PENSAMENTO PLURAL Iniciativa privada: quando o “sim” vale porque existe o “não”, por Emir Candeia

Em seu comentário, o professor Emir Candeia defende o acordo livre, como alternativa para mediar os conflitos entre trabalhadores e empresários. “Quando um trabalhador aceita um emprego, ele está está trocando algo que possui (seu tempo, sua habilidade, sua experiência) por algo que deseja (salário, estabilidade, aprendizado, oportunidade). Do outro lado, o empregador também não está fazendo caridade: ele troca capital e risco por produtividade e resultado”, diz. Confira íntegra…

Existe uma diferença básica entre um acordo voluntário e uma relação imposta: no acordo voluntário, as partes podem dizer “não”. E é justamente por isso que, quando dizem “sim”, esse “sim” tem valor real.

É aqui que muita gente erra ao julgar o capitalismo e a iniciativa privada. Imaginam que o mercado é um jogo em que alguém necessariamente precisa perder para outro ganhar. Só que, no núcleo do mercado livre, não está a exploração: está o consentimento, o que prevalece é o acordo.

Quando um trabalhador aceita um emprego, ele não está “obedecendo” a uma ordem do Estado. Ele está trocando algo que possui (seu tempo, sua habilidade, sua experiência) por algo que deseja (salário, estabilidade, aprendizado, oportunidade). Do outro lado, o empregador também não está fazendo caridade: ele troca capital e risco por produtividade e resultado.

Se os dois assinam, é porque, do ponto de vista deles, aquilo vale a pena. É um contrato, e contrato é vontade. E a vontade não precisa de aval externo. Precisa apenas das partes interessadas. O Estado custuma confundir “proteger” com “controlar”.

A burocracia imposta às empresas, muitas vezes, nasce com discurso bonito: “proteger o trabalhador”, “garantir justiça”, “equilibrar forças”. Mas na prática, o que acontece com frequência é outra coisa: o Estado substitui a vontade dos indivíduos por regras padronizadas, criadas longe da realidade de cada empresa e de cada pessoa.

Isso gera três efeitos comuns: Encarece e dificulta contratar: o empregador passa a temer o custo e o risco jurídico, reduz oportunidades: menos contratação formal, menos vagas, menos portas abertas para quem está começando, cria ressentimento: porque quando o acordo deixa de ser livre e vira “imposição”, alguém se sente obrigado — e obrigação forçada não gera cooperação, gera conflito.

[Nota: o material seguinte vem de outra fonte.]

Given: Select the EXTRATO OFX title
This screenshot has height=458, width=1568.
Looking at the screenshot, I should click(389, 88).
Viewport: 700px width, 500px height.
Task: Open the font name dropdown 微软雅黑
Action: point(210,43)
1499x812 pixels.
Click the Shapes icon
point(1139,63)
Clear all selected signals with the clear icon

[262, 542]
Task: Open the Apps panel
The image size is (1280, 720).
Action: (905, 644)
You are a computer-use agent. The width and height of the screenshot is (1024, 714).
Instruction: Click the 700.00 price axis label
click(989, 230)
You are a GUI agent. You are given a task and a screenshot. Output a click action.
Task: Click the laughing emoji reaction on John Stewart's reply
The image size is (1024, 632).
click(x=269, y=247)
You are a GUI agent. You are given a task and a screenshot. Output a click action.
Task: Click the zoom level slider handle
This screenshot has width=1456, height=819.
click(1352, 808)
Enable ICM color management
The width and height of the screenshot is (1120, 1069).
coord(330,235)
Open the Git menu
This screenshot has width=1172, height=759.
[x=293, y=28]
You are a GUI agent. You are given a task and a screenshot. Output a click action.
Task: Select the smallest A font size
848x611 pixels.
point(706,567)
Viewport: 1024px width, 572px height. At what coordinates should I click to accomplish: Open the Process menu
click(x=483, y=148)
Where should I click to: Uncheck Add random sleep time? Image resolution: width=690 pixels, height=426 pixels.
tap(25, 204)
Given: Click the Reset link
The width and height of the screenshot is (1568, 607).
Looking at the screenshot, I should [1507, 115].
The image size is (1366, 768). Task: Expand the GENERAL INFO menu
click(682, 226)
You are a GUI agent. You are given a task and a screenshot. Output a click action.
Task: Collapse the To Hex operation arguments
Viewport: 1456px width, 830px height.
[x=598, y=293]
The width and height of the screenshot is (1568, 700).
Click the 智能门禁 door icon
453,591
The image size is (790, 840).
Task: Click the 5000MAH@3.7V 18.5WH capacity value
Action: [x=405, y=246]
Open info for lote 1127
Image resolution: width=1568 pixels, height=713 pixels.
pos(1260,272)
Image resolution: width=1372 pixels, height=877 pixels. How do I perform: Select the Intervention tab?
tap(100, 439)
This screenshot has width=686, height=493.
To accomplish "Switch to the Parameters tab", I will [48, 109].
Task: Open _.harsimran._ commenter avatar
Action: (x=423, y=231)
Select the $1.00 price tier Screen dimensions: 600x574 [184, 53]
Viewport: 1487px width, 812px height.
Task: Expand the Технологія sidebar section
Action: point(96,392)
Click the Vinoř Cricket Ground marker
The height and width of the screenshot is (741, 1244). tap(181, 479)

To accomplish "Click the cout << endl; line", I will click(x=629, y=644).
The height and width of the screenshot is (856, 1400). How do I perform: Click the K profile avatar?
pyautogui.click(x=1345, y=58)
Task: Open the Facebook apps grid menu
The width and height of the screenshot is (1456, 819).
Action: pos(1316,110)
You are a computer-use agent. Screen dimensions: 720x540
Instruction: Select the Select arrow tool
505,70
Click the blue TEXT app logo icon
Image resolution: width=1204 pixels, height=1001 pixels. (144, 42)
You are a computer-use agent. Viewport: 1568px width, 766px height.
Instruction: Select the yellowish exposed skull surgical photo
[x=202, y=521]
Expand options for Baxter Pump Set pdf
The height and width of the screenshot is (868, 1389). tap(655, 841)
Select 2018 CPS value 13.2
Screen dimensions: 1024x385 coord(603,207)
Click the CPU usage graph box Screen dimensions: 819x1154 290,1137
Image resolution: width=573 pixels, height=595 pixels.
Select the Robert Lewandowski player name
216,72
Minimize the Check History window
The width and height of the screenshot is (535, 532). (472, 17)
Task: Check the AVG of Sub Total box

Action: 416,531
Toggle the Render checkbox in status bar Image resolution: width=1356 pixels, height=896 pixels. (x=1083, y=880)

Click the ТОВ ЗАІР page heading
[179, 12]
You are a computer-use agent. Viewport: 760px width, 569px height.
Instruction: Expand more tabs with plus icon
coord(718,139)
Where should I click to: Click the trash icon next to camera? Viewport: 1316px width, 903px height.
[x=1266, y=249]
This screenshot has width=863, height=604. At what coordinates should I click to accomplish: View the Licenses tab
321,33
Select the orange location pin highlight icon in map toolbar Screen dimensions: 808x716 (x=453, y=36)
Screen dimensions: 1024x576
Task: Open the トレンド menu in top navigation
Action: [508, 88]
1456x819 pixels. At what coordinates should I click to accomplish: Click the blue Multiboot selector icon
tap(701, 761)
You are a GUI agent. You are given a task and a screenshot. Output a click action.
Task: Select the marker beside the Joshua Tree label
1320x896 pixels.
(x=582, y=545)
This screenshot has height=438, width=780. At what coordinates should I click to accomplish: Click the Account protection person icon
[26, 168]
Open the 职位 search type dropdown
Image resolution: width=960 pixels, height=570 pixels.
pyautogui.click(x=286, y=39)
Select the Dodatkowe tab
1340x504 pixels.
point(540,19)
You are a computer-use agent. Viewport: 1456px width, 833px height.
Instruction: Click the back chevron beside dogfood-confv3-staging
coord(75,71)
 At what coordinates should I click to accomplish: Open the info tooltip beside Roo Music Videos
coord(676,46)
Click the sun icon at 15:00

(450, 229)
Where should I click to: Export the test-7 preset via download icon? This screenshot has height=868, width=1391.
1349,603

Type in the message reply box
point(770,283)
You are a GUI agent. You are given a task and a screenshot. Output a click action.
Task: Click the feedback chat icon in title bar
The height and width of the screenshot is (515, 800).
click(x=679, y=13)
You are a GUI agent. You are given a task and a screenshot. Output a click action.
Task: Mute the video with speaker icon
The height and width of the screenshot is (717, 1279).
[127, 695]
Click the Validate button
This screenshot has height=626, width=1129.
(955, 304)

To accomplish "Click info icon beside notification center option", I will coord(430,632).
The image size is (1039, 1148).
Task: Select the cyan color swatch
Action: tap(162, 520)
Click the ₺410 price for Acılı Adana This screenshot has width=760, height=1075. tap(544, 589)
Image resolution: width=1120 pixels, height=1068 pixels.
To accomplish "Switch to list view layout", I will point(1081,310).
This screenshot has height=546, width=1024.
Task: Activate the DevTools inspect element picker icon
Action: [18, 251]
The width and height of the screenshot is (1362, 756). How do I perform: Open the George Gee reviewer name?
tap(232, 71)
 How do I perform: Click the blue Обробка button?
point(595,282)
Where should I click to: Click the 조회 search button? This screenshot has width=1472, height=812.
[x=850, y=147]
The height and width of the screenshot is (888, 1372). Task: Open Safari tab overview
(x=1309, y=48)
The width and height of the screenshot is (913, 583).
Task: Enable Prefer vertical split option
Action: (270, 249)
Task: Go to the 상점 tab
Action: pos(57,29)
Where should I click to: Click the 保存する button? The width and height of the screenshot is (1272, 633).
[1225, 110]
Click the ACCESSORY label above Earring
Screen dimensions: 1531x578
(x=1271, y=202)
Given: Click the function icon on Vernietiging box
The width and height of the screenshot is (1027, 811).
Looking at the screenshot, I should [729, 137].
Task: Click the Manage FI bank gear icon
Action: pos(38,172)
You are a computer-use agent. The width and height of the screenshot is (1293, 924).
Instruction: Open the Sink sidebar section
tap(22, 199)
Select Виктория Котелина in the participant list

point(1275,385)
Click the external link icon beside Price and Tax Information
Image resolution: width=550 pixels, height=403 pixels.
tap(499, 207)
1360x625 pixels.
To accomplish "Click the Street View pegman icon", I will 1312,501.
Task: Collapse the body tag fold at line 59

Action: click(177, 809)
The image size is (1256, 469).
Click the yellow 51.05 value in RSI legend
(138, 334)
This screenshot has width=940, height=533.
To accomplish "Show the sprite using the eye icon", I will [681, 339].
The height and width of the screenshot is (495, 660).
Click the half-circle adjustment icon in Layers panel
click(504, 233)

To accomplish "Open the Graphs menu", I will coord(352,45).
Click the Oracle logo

Pense no casamento. Quem decide com quem casar são os dois. É a vontade livre e soberana de cada um. Quando isso vira imposição — quando alguém “manda” ou “proíbe” — já não é união; é dominação. E dominação nunca produz harmonia; produz medo, fingimento e revolta.

Com o trabalho e com os contratos acontece o mesmo: se duas partes querem firmar um acordo, isso deveria ser respeitado como expressão de liberdade e responsabilidade. O que dá legitimidade ao contrato não é um carimbo; é o consentimento. Troca voluntária cria ganhos mútuos; coerção cria perdedores emocionais, ambos ganham — porque, se um lado estivesse perdendo, ele recusaria.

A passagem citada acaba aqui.